What is the meaning of the jug in the Shrine and why is it there?
In most of the Schoenstatt shrines, there is usually a jar which stands in front of the altar. Throughout each month it is filled with slips of paper placed there by many people who visit the Mother Thrice Admirable, Queen and Victress of Schoenstatt.
May 11th. 2021
What does this jug represent?
This symbol makes reference to the Gospel text about the wedding at Cana where Jesus transformed water into wine: “There were six stone water jars there for the Jewish rites of purification, each holding twenty or thirty gallons. Jesus said to the servants, ‘Fill the jars with water.’ And they filled them up to the brim.” (John 2: 1-11)
What is the relationship between the jug and the Shrine?

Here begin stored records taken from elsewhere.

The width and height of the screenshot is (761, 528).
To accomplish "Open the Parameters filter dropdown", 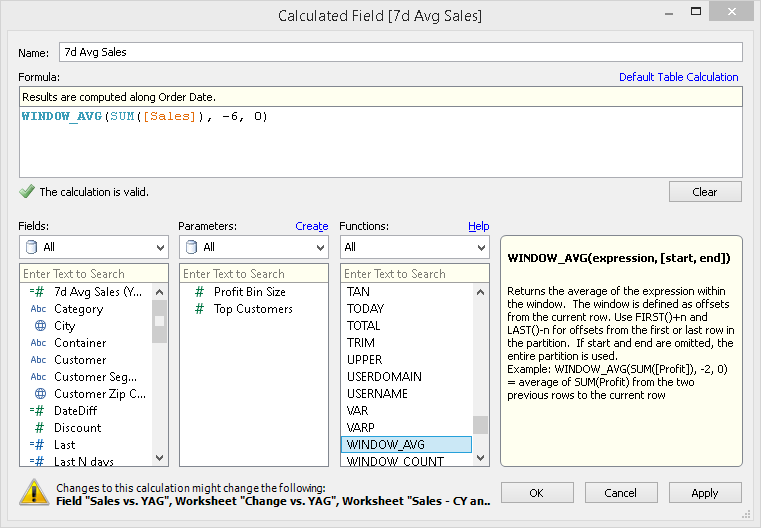I will click(x=253, y=247).

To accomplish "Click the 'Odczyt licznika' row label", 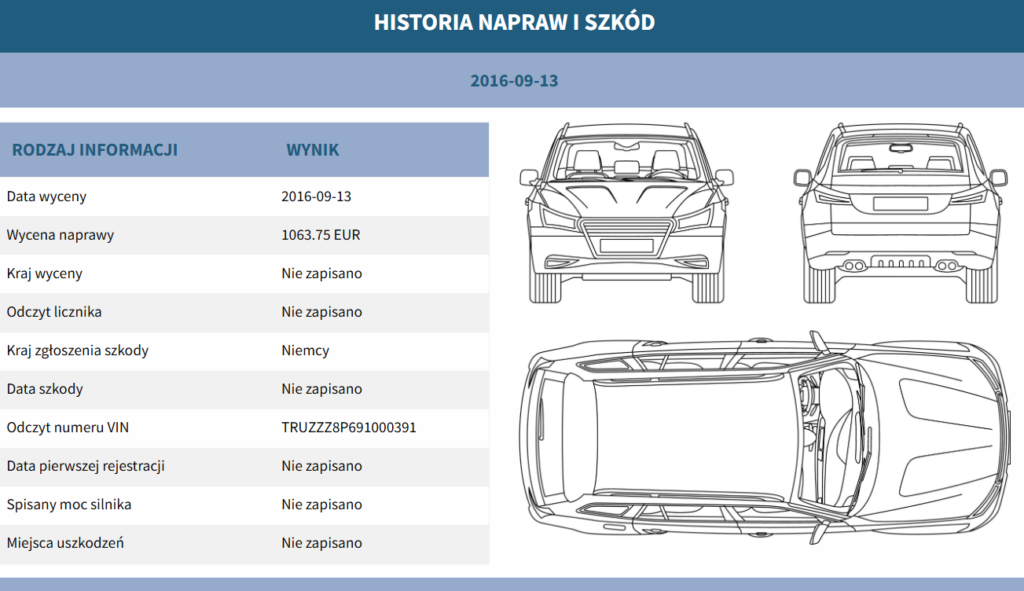I will tap(54, 312).
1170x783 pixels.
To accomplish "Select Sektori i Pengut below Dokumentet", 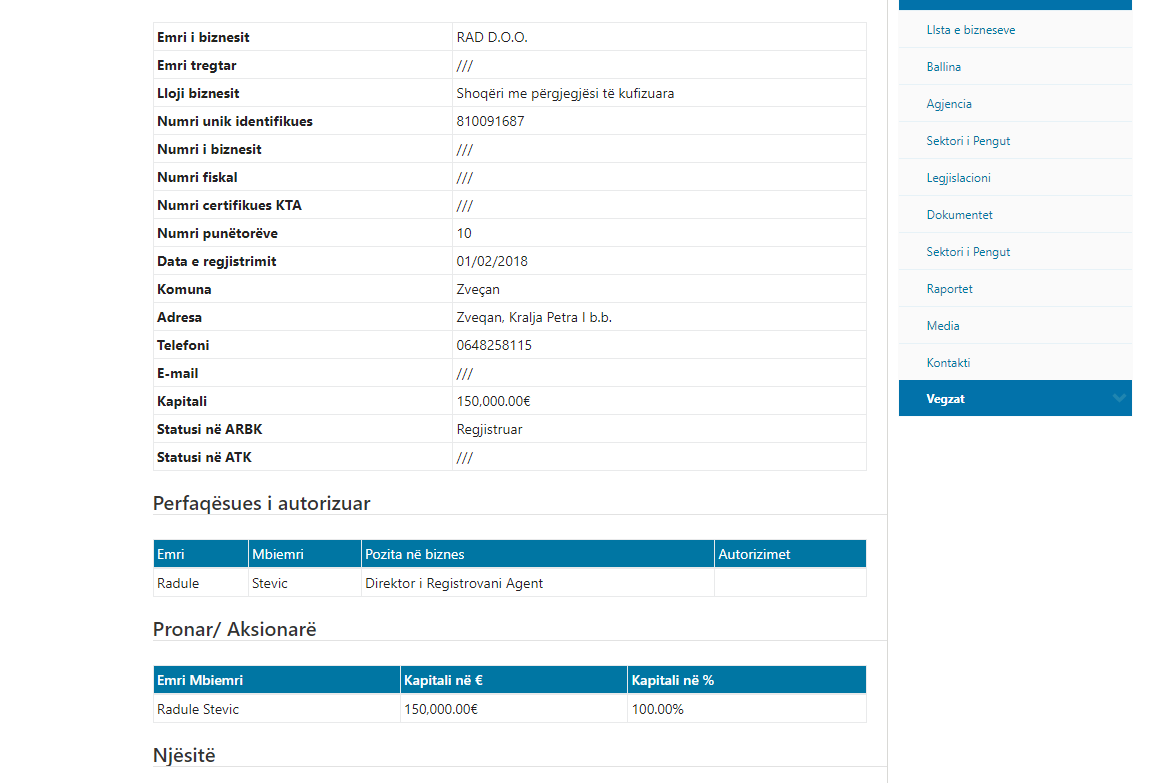I will click(968, 252).
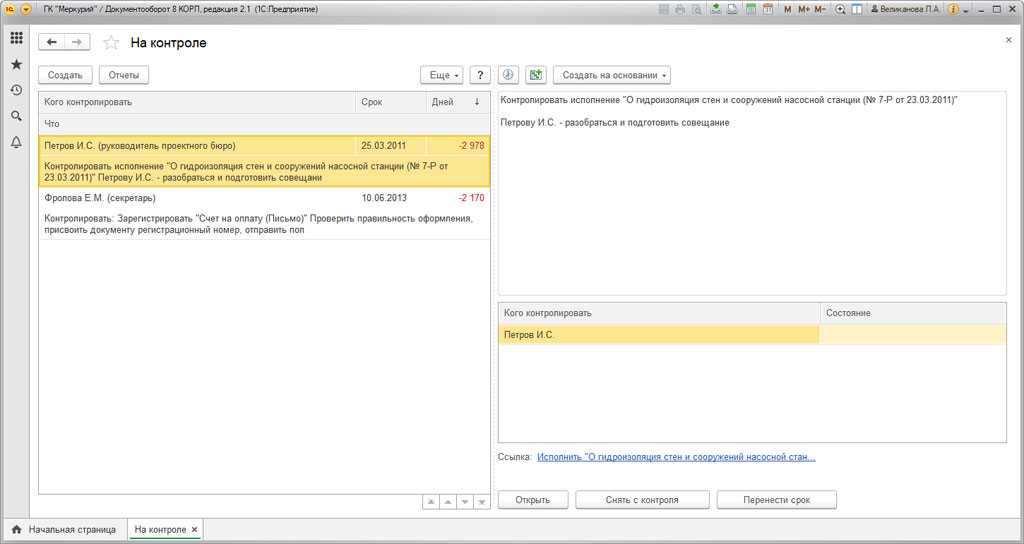The image size is (1024, 544).
Task: Open user 'Великанова Л.А.' menu
Action: (906, 9)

Just like water is essential for living things, the capital of grace is the nourishment for the spiritual life of the Shrine. The capital of grace gathers the personal contributions of all those who offer their sacrifices and joys, especially in the field of self-education; those who wish to be everyday saints.
These personal contributions to the capital of grace, when united with Christ’s sacrifice, have an immeasurable value. What we place in the jug are the gifts of love which are offered to the Blessed Virgin’s capital of grace so that She may distribute them to those in need. Capital of grace is the name given to the treasure that the Blessed Virgin distributes from her Shrine.
What are those pieces of paper in the jug?
Throughout each month, the members of the Schoenstatt Movement write their contributions to the capital of grace in notebooks or pieces of paper as a written expression of their offerings. These slips of paper, which represent one’s effort to reach a saintly life, are placed in the jug.
Following the example of what took place in Cana, the imperfect contributions of each one of us are united with Christ’s perfect donation so that a miracle may happen: Jesus transforms the water (our offerings) into good wine and the Blessed Virgin distributes it from the Shrine.
In many places, on the 18th day of the month, these slips of paper are burned in a bonfire, raising all the contributions to heaven.